The ‘SELF’ mini-residential offers you a deep-dive into:

  • understanding modern selfhood, your strengths, behaviours and tendencies
  • self-leadership: honing your skills, particularly in terms of intersectionality, self-awareness and power
  • your sense of purpose & applying that to daily life to increase insight and reduce anxiety

The experience includes plenaries, small group discussion, self-reflection time, creative exercises, a workshop with the Tavistock Institute (one of the UK’s leading consultancies on self and group understanding), and a panel conversation. 

We’ll connect this work with thinking about our relationships with ourselves, others and environment. 

As always, Changemakers doesn’t promise answers but instead works to challenge your thinking, assumptions and questions. You’ll get to do this via hands-on experience with interested and generous peers, and access to experienced faculty.  

​The residential is open to all Homerton students and recent leavers (<5yrs).

 

Timetable:

 

9.30-10.30am Modern selfhood: context and exploration of how you ‘see’ yourself. Dr Alison Wood

10.30am-1pm (with break). Self Leadership, Self Awareness & Intersectionality. Coreene Archer, Tavistock Institute

1-3pm. Offline. Lunch and self-reflection exercises

3-5pm. Panel discussion (with activist & human rights advocate Nawid Cina) and reflecting on the learning

 

A note on your involvement 

The programme is intentionally intensive and immersive, designed to maximise the depth of experience and the insights you will gain. We ask that you commit to participating fully during the day.

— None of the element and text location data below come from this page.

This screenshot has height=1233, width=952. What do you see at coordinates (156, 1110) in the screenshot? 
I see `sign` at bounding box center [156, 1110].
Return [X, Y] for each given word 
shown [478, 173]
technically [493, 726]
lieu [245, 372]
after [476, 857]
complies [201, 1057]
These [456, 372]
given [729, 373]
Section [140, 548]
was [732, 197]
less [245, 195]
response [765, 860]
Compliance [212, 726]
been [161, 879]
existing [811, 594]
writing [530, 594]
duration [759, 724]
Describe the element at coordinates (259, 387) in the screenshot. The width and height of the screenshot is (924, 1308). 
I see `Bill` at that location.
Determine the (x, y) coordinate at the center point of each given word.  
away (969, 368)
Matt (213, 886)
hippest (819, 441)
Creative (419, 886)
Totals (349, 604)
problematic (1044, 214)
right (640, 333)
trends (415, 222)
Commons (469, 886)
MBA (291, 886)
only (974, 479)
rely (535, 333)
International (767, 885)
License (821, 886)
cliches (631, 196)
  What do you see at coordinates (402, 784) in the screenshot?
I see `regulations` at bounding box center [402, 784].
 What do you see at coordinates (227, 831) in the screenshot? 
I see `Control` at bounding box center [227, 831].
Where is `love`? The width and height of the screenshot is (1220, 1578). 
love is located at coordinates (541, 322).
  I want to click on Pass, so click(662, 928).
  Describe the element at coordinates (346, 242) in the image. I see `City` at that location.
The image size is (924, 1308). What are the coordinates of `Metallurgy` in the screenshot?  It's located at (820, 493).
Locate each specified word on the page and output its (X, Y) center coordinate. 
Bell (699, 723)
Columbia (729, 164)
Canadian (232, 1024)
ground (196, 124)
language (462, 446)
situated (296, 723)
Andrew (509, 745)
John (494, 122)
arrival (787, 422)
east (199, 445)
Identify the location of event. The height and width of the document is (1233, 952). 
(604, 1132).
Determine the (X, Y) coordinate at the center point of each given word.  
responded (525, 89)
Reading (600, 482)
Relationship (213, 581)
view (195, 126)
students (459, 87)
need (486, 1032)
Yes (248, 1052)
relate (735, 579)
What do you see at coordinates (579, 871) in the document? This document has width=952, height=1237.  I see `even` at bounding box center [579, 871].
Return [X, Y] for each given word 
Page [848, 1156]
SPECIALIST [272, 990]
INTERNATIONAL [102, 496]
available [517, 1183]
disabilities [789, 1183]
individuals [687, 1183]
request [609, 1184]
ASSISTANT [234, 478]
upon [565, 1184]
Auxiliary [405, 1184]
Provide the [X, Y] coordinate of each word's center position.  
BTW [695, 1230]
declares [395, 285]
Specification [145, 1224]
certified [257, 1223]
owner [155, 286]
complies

Not all of the work will be online - there will be breaks! - but the benefits you gain will be truly concomitant with what you put in. Please keep this in mind and come prepared to be distraction free if at all possible. 

 

During the Residential 

You will be asked to complete short self-reflection exercises during the day (using online and offline methods). You will need access to a computer, stable wifi or phone connection, and ideally somewhere that is sufficiently quiet so you can concentrate on sometimes personal matters. If equipment and/or space is likely to be problematic, please get in touch with us.  

 

Faculty

Nawid Cina (Panel)

Speaker

Nawid Cina is a human rights advocate with a demonstrated capacity to affect grassroots and institutional change. Nawid completed his Bachelor of Laws & Bachelor of International Studies from the University of Technology Sydney and undertook his legal training in Refugee Law. Nawid has worked as a Program Associate at the Champions of Change Coalition, where he contributed towards institutional gender equality reform in the private sector. Prior to this, Nawid was the General Manager of Mahboba's Promise, an Australian NGO dedicated to orphans and widows in Afghanistan. Following the Afghanistan crisis, Nawid returned to Mahboba’s Promise to lead its crisis response, both in the evacuation of at-risk orphans, widows and staff, and in the expansion of humanitarian relief. Nawid is also the co-founder of ‘Future Leaders for Gender Equality’, a student leadership program that seeks to catalyse student action and reform on issues around gender equality and respectful relationships. 

 

Coreene Archer Tavistock Institute 

Speaker

As an organisational, team and leadership development consultant, and accredited executive coach, Coreene has worked in the education and not-for-profit sector for over 20 years managing organisations and running teams. The main focus of her work is linked to her interest in supporting those in organisations who are pushed to the edge of the system. She works with a range of themes that explore leadership, identity, systems and groups -  in virtual and face to face spaces - and is  particularly interested in the growth and development of young and emergent leaders. Another focus of her current work is the exploration and application of identity through the lens of intersectionality and how this manifests within individuals and organisations.

 

 

Dr Alison Wood Academic Director, Homerton Changemakers

Speaker

Alison is a Fellow of Homerton College and directs Homerton Changemakers, a pioneering programme equipping students to be wise change-agents amidst complexity and challenge.  Her work takes in scholarly & popular domains, focused on the philosophy of education, the future of Universities, and ideas of modern selfhood. Right now she is turning those interests more explicitly to the role that universities must play in building educated selves and societies crucial for whole-system-thriving in the era of climate emergency. Australian born and bred, she's also a musician and has long-standing interests in arts, psychotherapy, high-performance, and institutional reform.